According to the scheme provided by the embodiment of the application, after a question is received, a main entity corresponding to the question in a preset knowledge base is obtained, at least two candidate main entities are selected from the main entities, each candidate main entity is taken as a root node, adjacent edges and adjacent nodes of the root node are searched in a prestored knowledge graph, adjacent edges and adjacent nodes of the adjacent nodes in the next layer are searched through the adjacent nodes, and the like until the node of the last layer is searched, a path corresponding to each candidate main entity is obtained, the similarity of text information corresponding to the path of each candidate main entity and the text information of the question is calculated, a path of which the similarity meets a preset highest similarity judgment condition is selected as a candidate path of the candidate main entity, the final selected path of the main entity is obtained from the candidate paths of the candidate main entity, the text information corresponding to the final selected path is determined, the answer of the question is obtained, the answer of the question is improved, and the manual maintenance cost is reduced.
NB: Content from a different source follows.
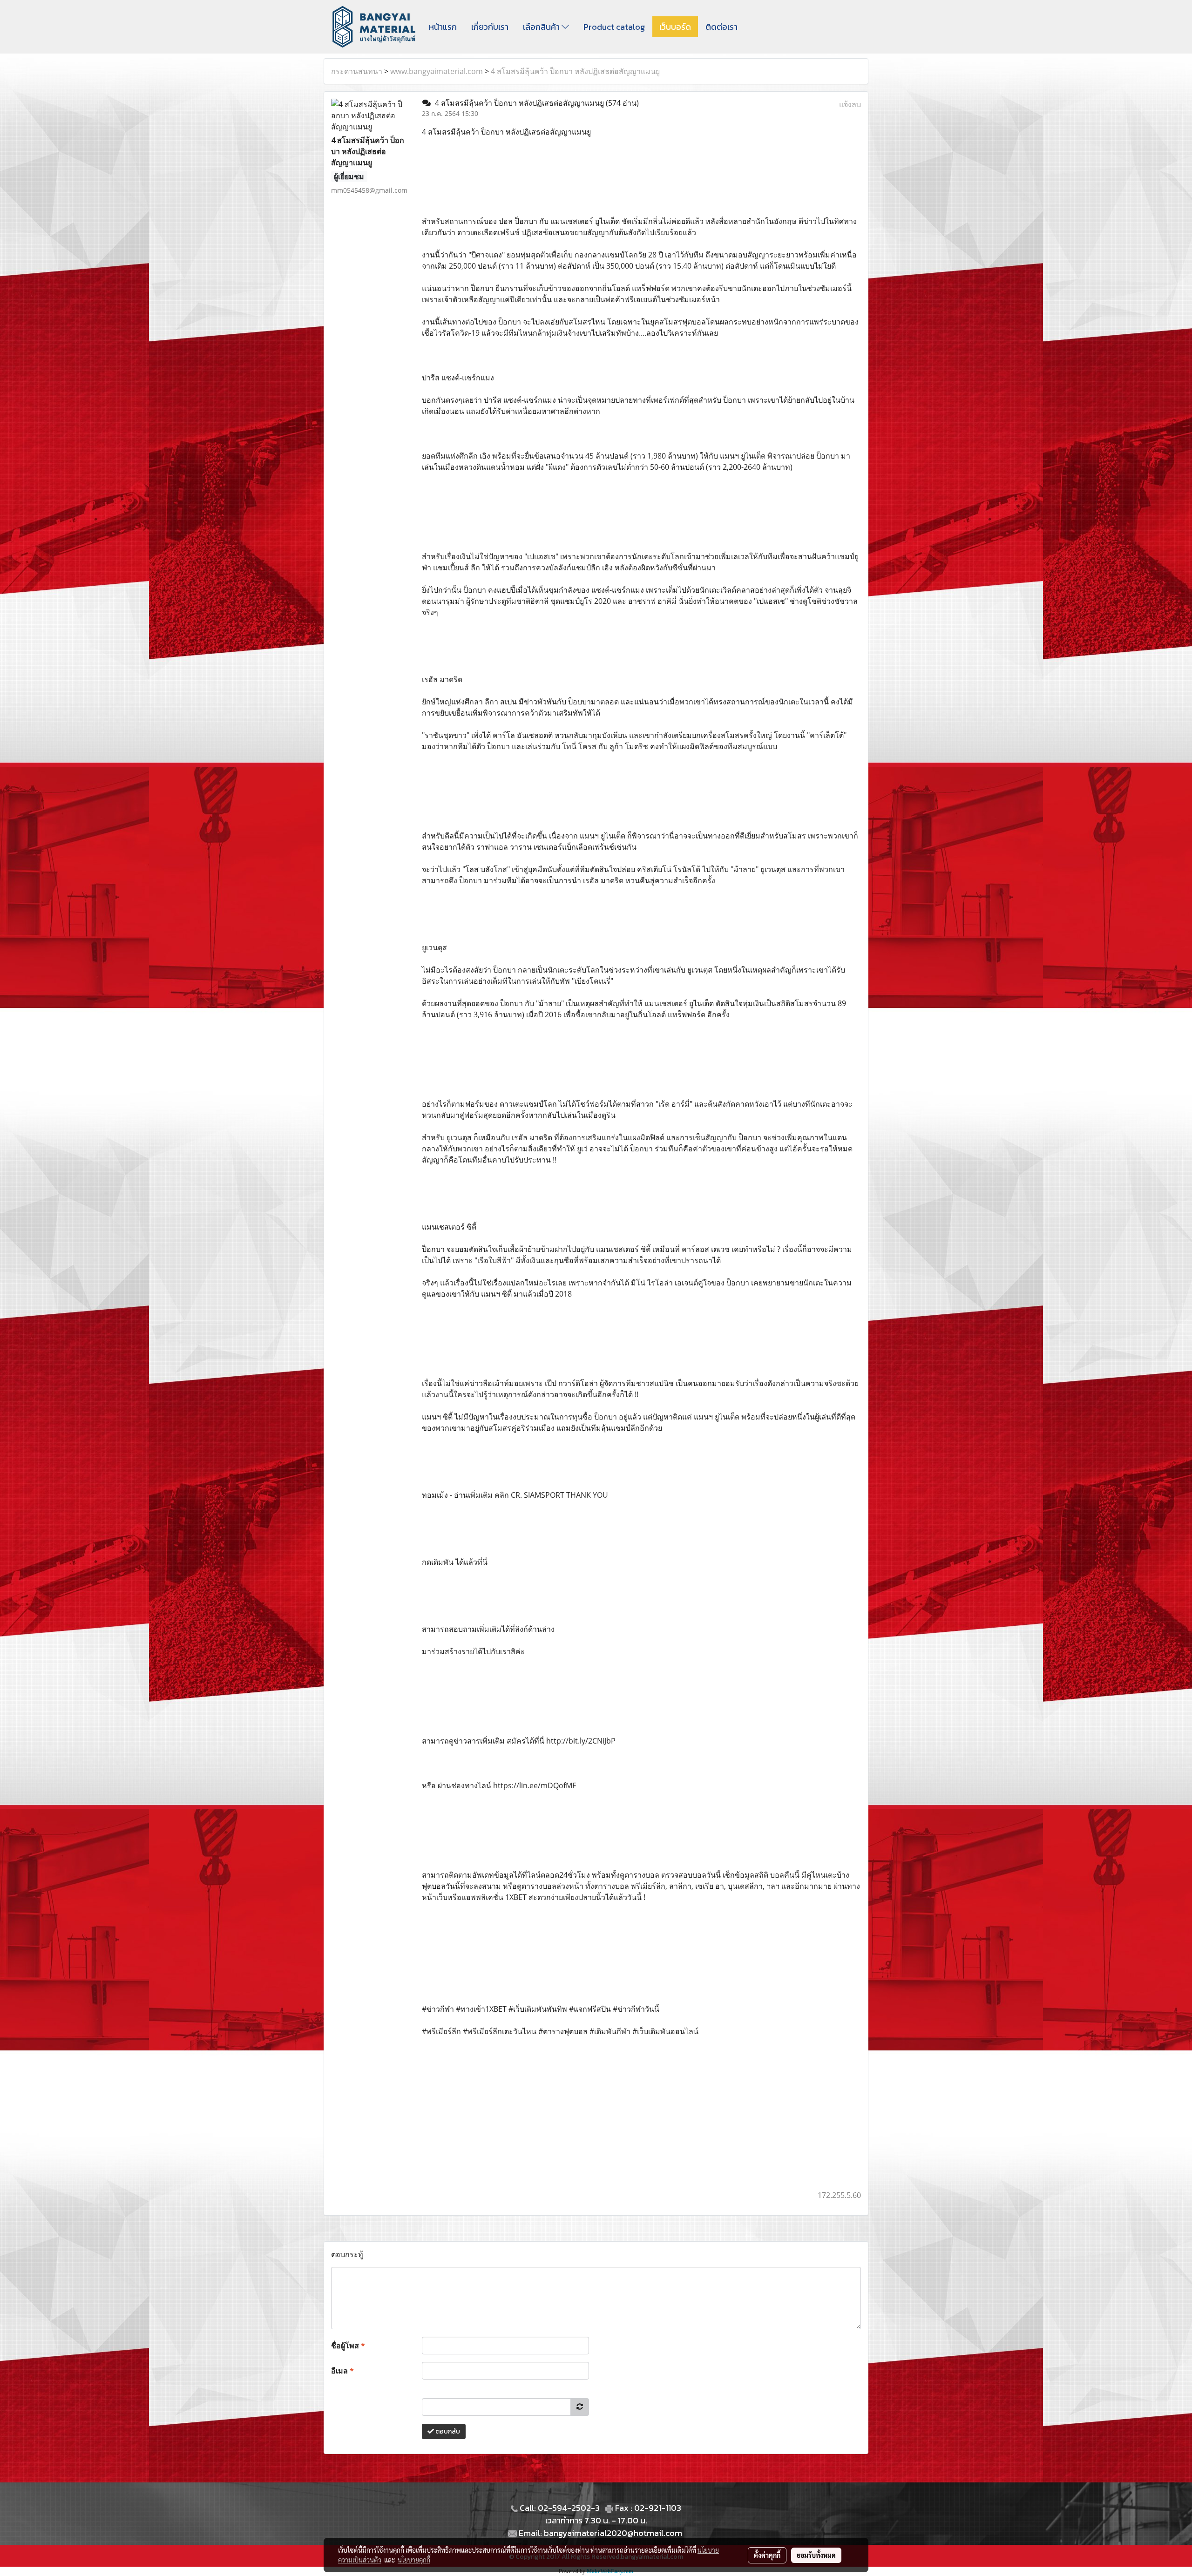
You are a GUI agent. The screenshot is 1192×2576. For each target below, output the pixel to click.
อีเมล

Additional features and advantages of embodiments of the application will be set forth in the description which follows, and in part will be apparent from the description, or may be learned by practice of embodiments of the application. The objectives and other advantages of embodiments of the application may be realized and attained by the structure particularly pointed out in the written description and claims hereof as well as the appended drawings.
Drawings
The accompanying drawings are included to provide a further understanding of the technical solution of the embodiments of the present application, and are incorporated in and constitute a part of this specification, illustrate and explain the technical solution of the embodiments of the present application, and not to limit the technical solution of the embodiments of the present application.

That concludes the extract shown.